## BEGIN Source text
- Low-Light-Level Optical Transistor Demonstrated
Scientists at Duke University in Durham, N.C., have demonstrated an optical switch capable of switching microwatt light beams employing beams on the order of nanowatts or hundreds of picowatts. Such devices are the optical analogues of electrical transistors and may be called optical transistors, the fundamental building blocks of future optical computers.
Because the devices demonstrated at Duke operate at such low light levels, they may eventually lead to single-photon switches in quantum-information networks. In the shorter term, they could dramatically affect the design and operation of optical telecommunications systems.
Figure 1. Two counterpropagating laser beams (shown in red) interact through a nonlinear instability in warm rubidium vapor to generate a cone of new light (shown in blue). This cone would appear as a circle (red) on a screen perpendicular to the original beams (A). Two perfectly aligned counterpropagating beams produce a circular pattern (B). If the two beams are slightly misaligned, the cone breaks up into six beams (C). If the power in the counterpropagating, slightly misaligned beams is reduced to near-threshold level for the effect, only two beams are visible (D). Images ©2005 AAAS.
In the optical transistors, two counterpropagating laser beams, both linearly polarized in the same orientation, pass through warm rubidium-87 vapor. Normally, the beams would not interact, but strong nonlinear coupling between the beams and the rubidium atoms results in "mirrorless parametric self-oscillation," an instability that results in new, orthogonally polarized light generated in a cone around the two beams (Figure 1A). The effect is enhanced by a resonance with the 780-nm transition in 87Rb. So long as the counterpropagating beams are perfectly symmetric, the cone of new light is symmetric (Figure 1B). However, a slight misalignment causes the cone to break into distinct beams (Figure 1C). If the power in the counterpropagating beams is reduced, only two of the beams remain visible (Figure 1D).
Figure 2. A weak switching beam (shown in yellow) rotates the two beams by 60°.
## END Source text
## BEGIN Records for processing
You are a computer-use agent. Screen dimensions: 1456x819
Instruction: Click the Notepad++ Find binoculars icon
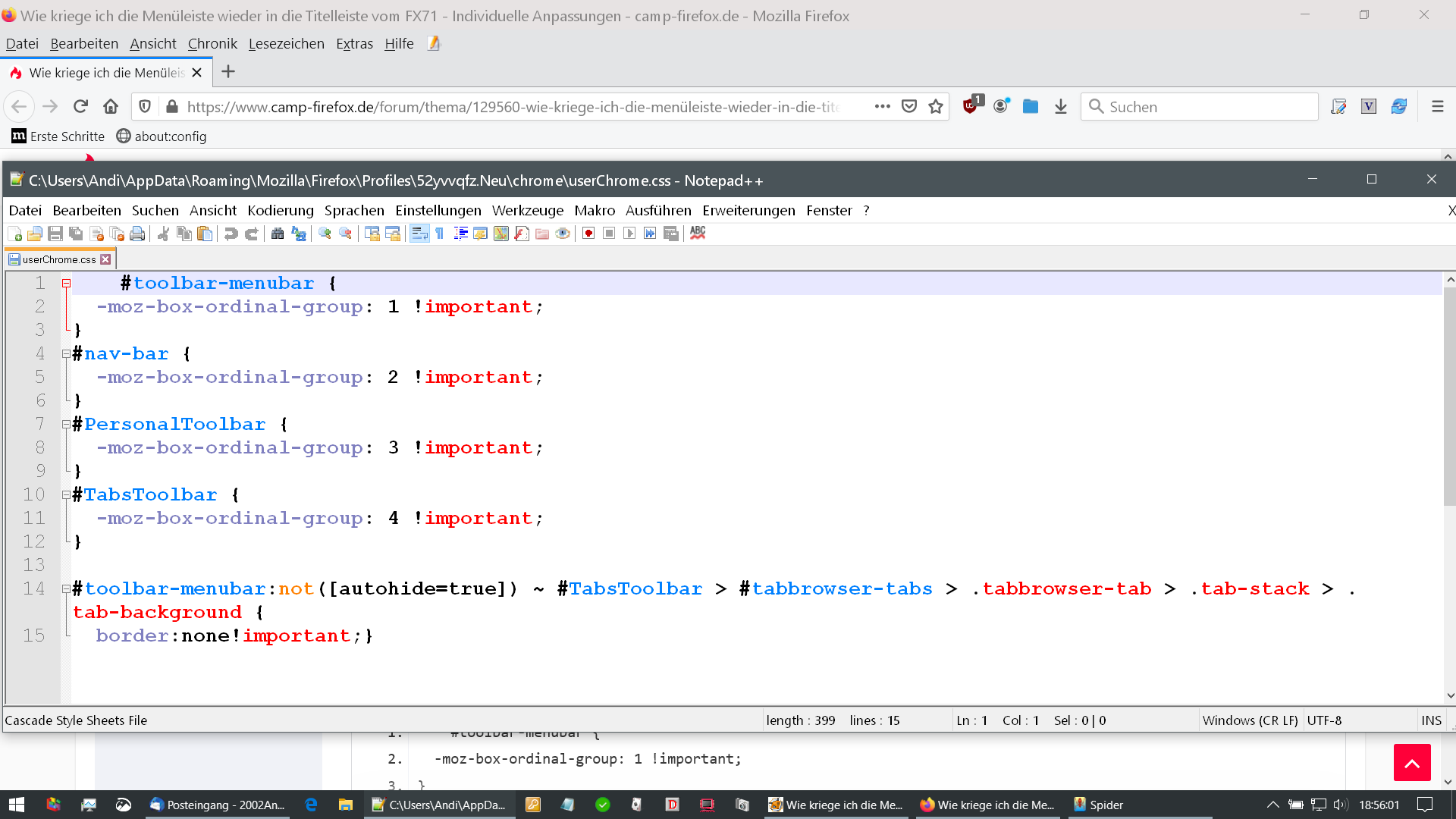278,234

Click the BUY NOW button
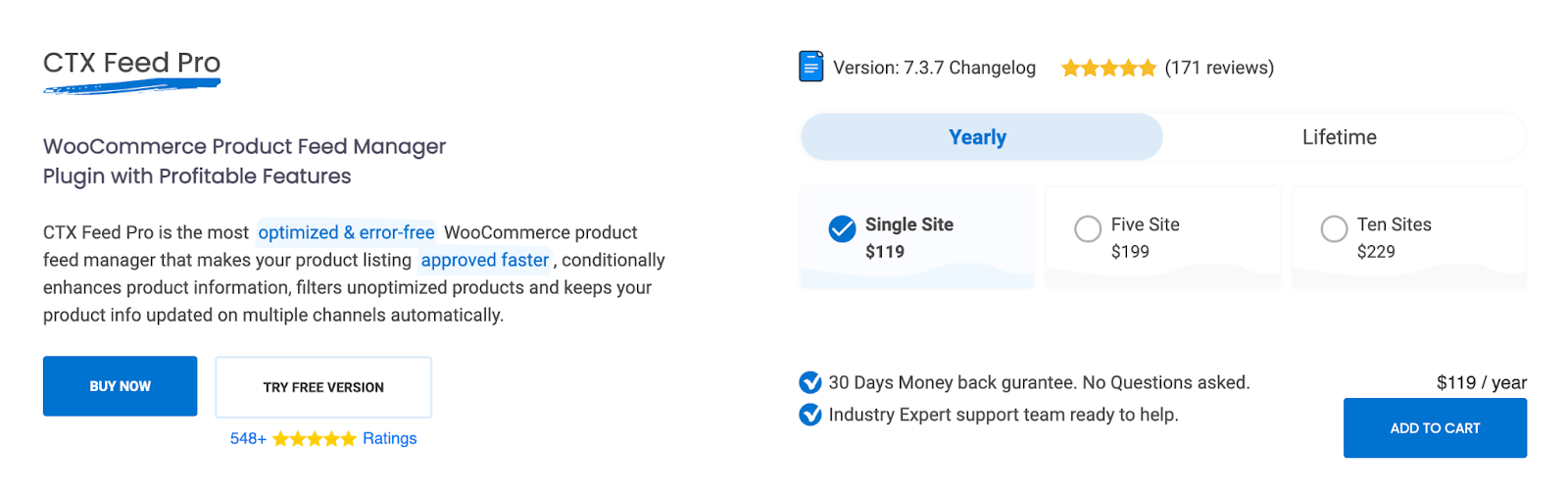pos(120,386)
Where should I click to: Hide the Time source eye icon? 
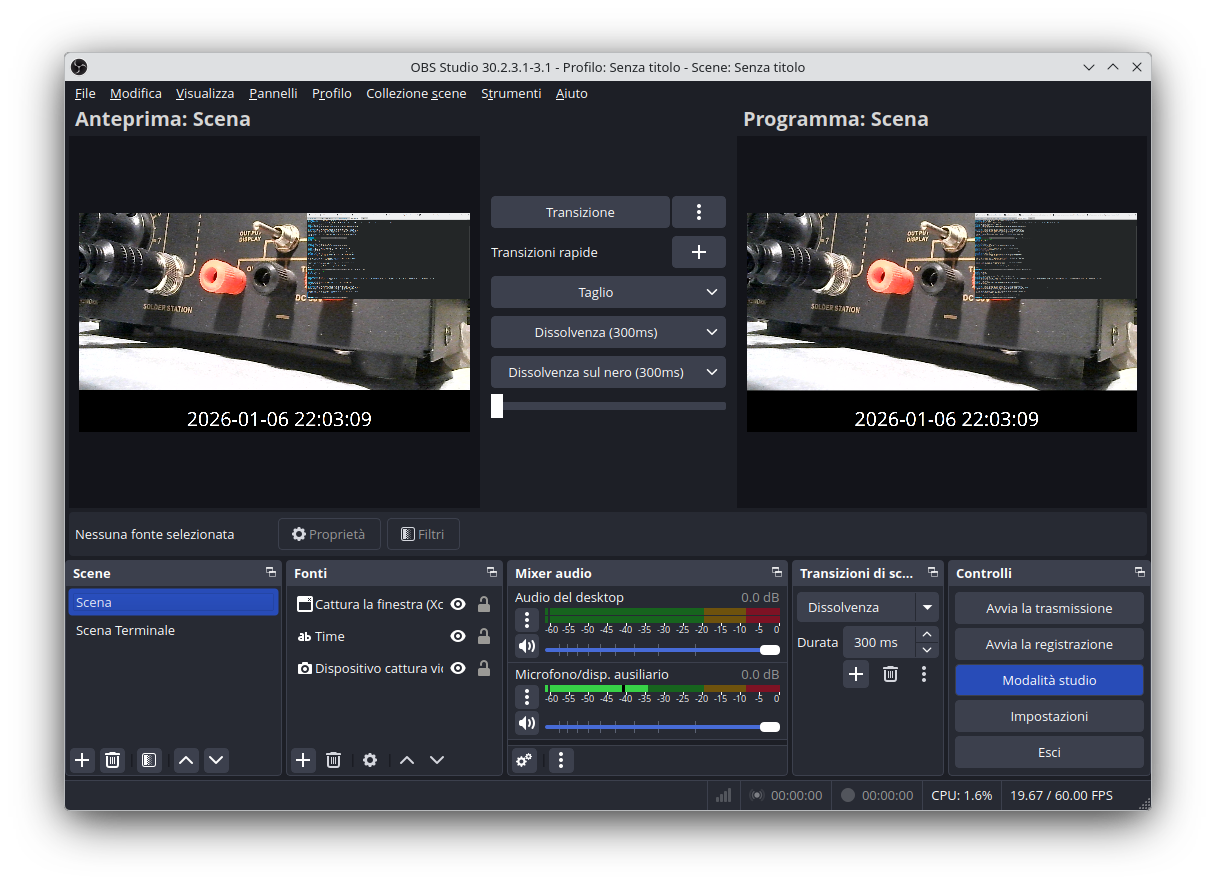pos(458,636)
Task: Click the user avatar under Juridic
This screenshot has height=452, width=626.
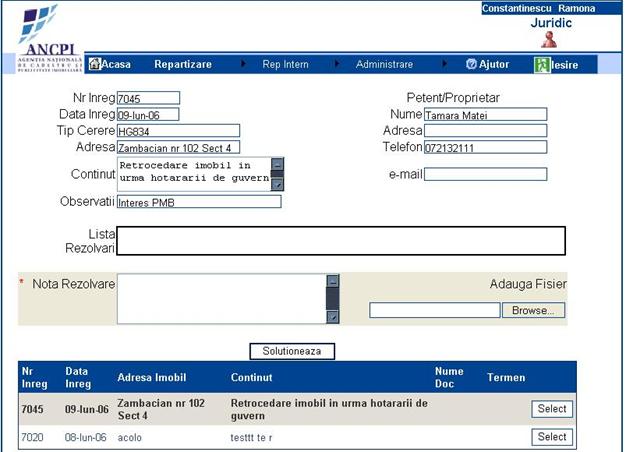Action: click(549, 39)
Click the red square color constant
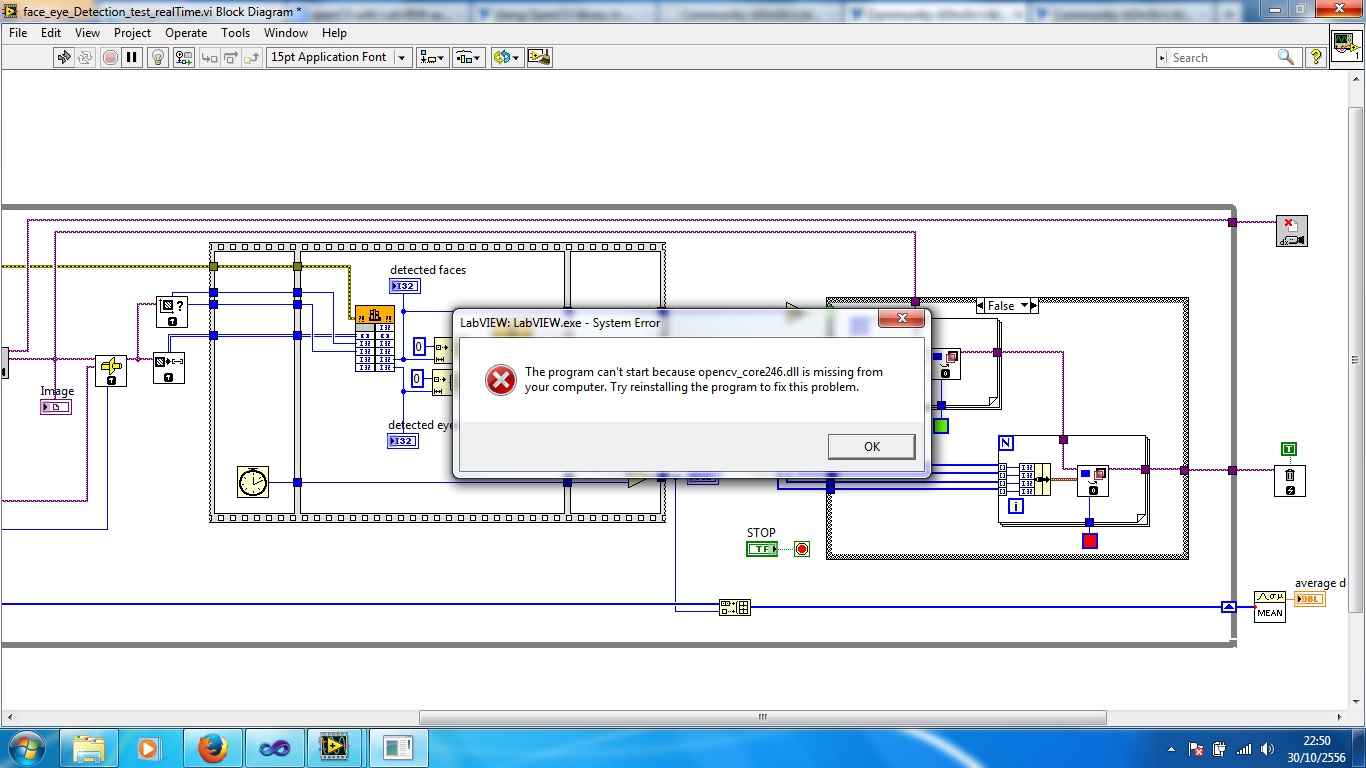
## END Records for processing
_Set problem 1_.
Reproduce the optical transistor article word for word.
_Set problem 2_.
Rewrite the entries from the line containing "Task: Click the user avatar under Juridic" through the end of the entries, both ends included, and give only those lines. Multiply each coordinate in the answers by 1.9, rounding to whole numbers with halves going up, keep the requests unchanged, and leave out the pictures.

_Exercise output 1_.
- Low-Light-Level Optical Transistor Demonstrated
Scientists at Duke University in Durham, N.C., have demonstrated an optical switch capable of switching microwatt light beams employing beams on the order of nanowatts or hundreds of picowatts. Such devices are the optical analogues of electrical transistors and may be called optical transistors, the fundamental building blocks of future optical computers.
Because the devices demonstrated at Duke operate at such low light levels, they may eventually lead to single-photon switches in quantum-information networks. In the shorter term, they could dramatically affect the design and operation of optical telecommunications systems.
Figure 1. Two counterpropagating laser beams (shown in red) interact through a nonlinear instability in warm rubidium vapor to generate a cone of new light (shown in blue). This cone would appear as a circle (red) on a screen perpendicular to the original beams (A). Two perfectly aligned counterpropagating beams produce a circular pattern (B). If the two beams are slightly misaligned, the cone breaks up into six beams (C). If the power in the counterpropagating, slightly misaligned beams is reduced to near-threshold level for the effect, only two beams are visible (D). Images ©2005 AAAS.
In the optical transistors, two counterpropagating laser beams, both linearly polarized in the same orientation, pass through warm rubidium-87 vapor. Normally, the beams would not interact, but strong nonlinear coupling between the beams and the rubidium atoms results in "mirrorless parametric self-oscillation," an instability that results in new, orthogonally polarized light generated in a cone around the two beams (Figure 1A). The effect is enhanced by a resonance with the 780-nm transition in 87Rb. So long as the counterpropagating beams are perfectly symmetric, the cone of new light is symmetric (Figure 1B). However, a slight misalignment causes the cone to break into distinct beams (Figure 1C). If the power in the counterpropagating beams is reduced, only two of the beams remain visible (Figure 1D).
Figure 2. A weak switching beam (shown in yellow) rotates the two beams by 60°.

_Exercise output 2_.
Task: Click the user avatar under Juridic
This screenshot has height=452, width=626.
Action: click(1043, 74)
Click the red square color constant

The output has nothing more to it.